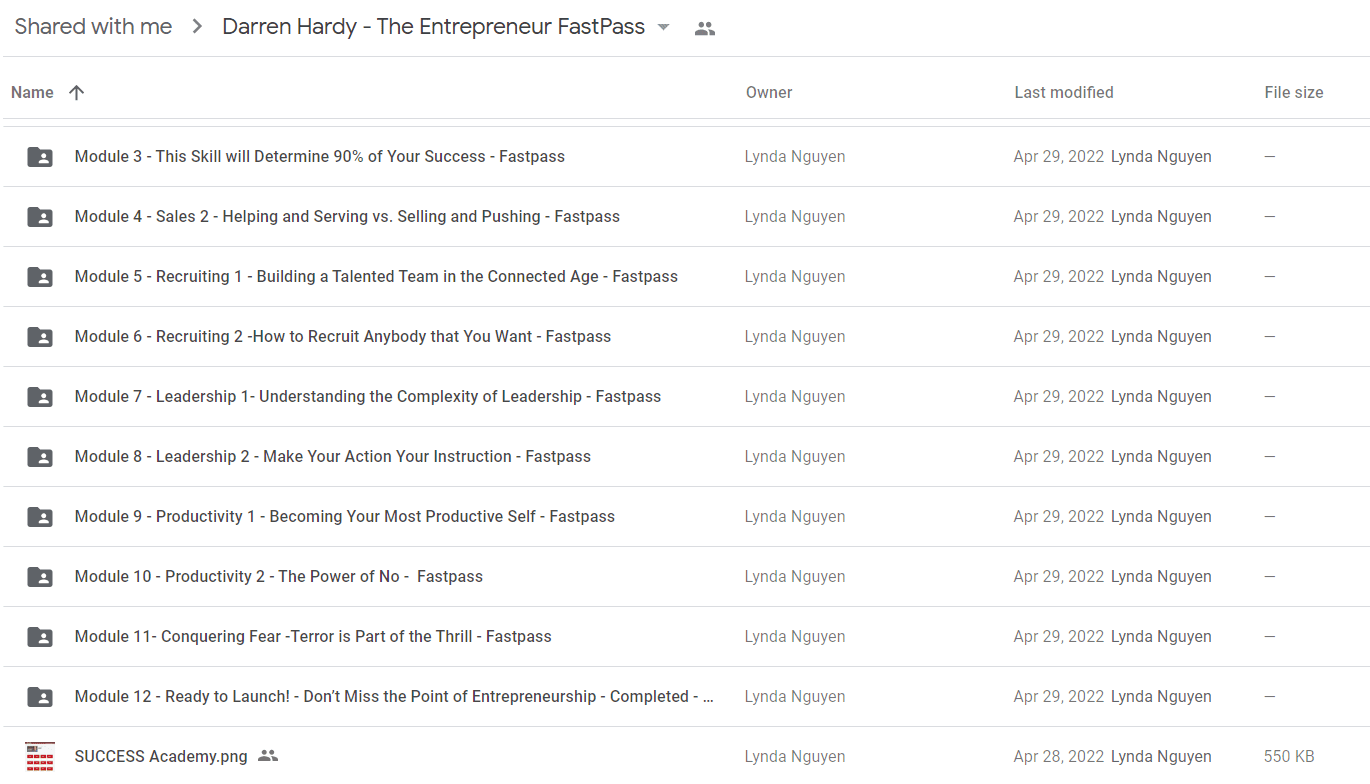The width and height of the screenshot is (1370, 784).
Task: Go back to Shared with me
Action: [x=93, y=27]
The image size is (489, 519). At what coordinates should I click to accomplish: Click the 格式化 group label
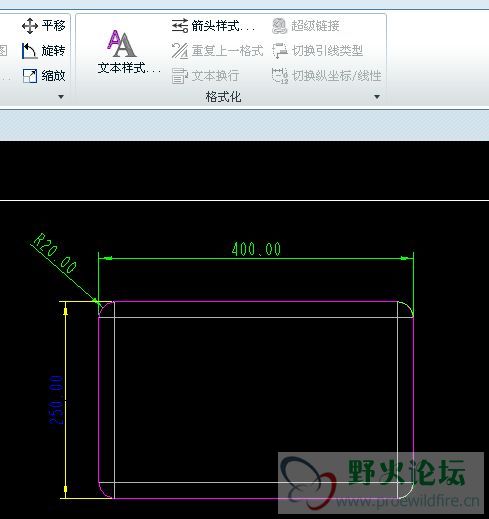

* * *

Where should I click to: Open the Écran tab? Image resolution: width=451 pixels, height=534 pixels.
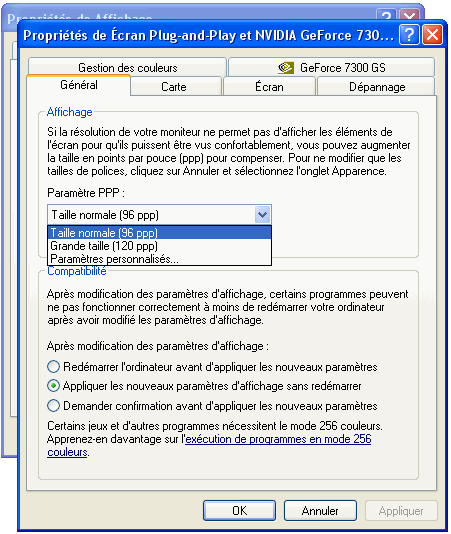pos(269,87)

▶ Given task
Rewrite the data as a Markdown table with the columns Row and Line, starting with the line that contains "The width and" and going on through the line that contains "The image size", both included. Number each line in the Row column, skip blank lines, and leave the pictures out.

▶ Finished exercise
| Row | Line |
|---|---|
| 1 | The width and height of the screenshot is (1370, 784). |
| 2 | Task: Go back to Shared with me |
| 3 | Action: [x=93, y=27] |
| 4 | The image size is (489, 519). At what coordinates should I click to accomplish: Click the 格式化 group label |